Chapitre 58 : Sous l'œil d'Aphrodite🔶

Toujours retirés dans la petite grotte, tout va pour le mieux au sein de la petite famille qu'on forme. Ça fait déjà deux semaines que je suis en leur compagnie, et je m'y plais énormément. J'ai l'impression de revivre après des années de ténèbres et de mort morale.

À vrai dire, depuis mon mariage, plus rien n'a été comme avant. Au fond de moi, je sentais que quelque chose clochait avec ma belle-famille. Mais ce doute que je n'ai pas voulu nourrir a bien failli me coûter la vie.

Pendant ces deux dernières semaines, je ne confiai à personne tout ce qui s'était passé dans les tréfonds du palais, ni de ce que je ressentais. Mais il m'était de plus en plus difficile de cacher le profond mal être qui rongeait mon âme, surtout ce soir-là, face au petit feu de camp autour duquel on s'asseyait tous ensemble chaque soir.

- Ça va Uméïra ? me demande Nikita, la tête penchée vers moi. Tu n'as pas l'air dans ton assiette.

- Oui, dis-je, lointaine. Veuillez m'excuser, il faut que je me lève un peu.

Toute époumonée, je me lève et vais m'asseoir au bord de l'eau. Tout est si calme dans cette partie de la forêt un peu éloignée de la grotte. Je m'y sens plus apaisée, avec le concert a capela que font si joyeusement les grillons. Même les crapauds font l'effort de me tirer de mes songes avec leur cri péniblement harmonieux. Toutefois, la sensation d'avoir naïvement raté ma vie ne cesse de me hanter, et je fourre mon visage entre mes mains, anxieuse.

- Reine ?

- C'est Uméïra, répondis-je sèchement à Adrian.

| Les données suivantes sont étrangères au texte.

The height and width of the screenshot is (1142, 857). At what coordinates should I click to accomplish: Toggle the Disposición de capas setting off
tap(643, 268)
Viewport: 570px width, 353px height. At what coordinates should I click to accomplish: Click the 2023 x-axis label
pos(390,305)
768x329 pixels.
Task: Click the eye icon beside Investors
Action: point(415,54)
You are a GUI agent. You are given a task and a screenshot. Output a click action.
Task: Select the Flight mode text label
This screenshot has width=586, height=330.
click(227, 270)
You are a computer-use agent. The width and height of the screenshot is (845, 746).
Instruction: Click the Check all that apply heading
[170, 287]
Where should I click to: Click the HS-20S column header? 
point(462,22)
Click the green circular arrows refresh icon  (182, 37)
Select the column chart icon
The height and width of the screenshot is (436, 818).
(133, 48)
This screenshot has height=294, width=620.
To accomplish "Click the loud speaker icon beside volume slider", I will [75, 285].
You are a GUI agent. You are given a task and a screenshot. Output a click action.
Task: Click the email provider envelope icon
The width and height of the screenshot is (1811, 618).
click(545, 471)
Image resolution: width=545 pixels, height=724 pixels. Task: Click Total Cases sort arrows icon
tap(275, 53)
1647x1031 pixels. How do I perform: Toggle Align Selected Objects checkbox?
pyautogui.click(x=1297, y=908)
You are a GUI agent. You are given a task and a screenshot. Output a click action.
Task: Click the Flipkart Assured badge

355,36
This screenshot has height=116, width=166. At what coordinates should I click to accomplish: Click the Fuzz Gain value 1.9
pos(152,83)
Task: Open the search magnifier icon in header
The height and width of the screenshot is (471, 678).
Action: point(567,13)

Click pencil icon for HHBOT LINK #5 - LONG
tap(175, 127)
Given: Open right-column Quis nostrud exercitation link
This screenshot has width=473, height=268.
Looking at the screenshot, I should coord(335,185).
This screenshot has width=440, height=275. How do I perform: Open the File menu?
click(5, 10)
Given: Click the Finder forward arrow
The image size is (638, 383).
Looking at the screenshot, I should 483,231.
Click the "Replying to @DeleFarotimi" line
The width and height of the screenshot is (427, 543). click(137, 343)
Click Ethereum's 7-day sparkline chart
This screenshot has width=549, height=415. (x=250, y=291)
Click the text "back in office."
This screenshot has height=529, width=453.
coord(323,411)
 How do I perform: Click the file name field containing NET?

J'ai n'ai absolument aucune envie de me faire appeler reine alors que mon soi-disant mari et roi me cherche pour me tuer, et je tiens à ce qu'Adrian le comprenne.

- Uméïra, Uméïra d'Heldor.

Le fait qu'il s'en réfère au nom de mon royaume de naissance me fait chaud au cœur, et m'arrache un rire triste. Il s'assoit silencieusement dans l'herbe près de moi et chasse du revers de la main les quelques moustiques qui volettent bruyamment dans l'air humide. Je sens son regard me couver et déchiffrer tendrement chaque trait de mon visage.

- Je pensais que tu serais déjà parti, Adrian.

- Je ne peux plus retourner à Athéna.

- Pourquoi ?

Il se gratte la tête, confus.

- En essayant de te faire sortir du royaume, j'ai tué un homme de confiance de Marek. Ils risquent de le retrouver très bientôt quelque part dans la forêt et je pourrai me faire coincer à tout moment. C'est bien trop dangereux.

- Tuer un homme ? fis-je, abasourdie. Mais tu n'avais pas à le faire Adrian !

- C'était lui ou toi. Et je n'allais pas te laisser avec ces ordures. Je ne regretterai jamais de t'avoir choisie, déclare-t-il sereinement.

- Oh, Adrian...

Touchée par ses propos, je détourne le regard vers l'étendue d'eau qu'il fixe avec sérénité. Ses reflets sont clairs et étincelants, et de fines vaguelettes poussées par le vent lui donne une magnifique surface fripée. Durant ces quelques minutes de silence, je reporte mon attention sur Adrian qui ne bouge pas d'un pouce.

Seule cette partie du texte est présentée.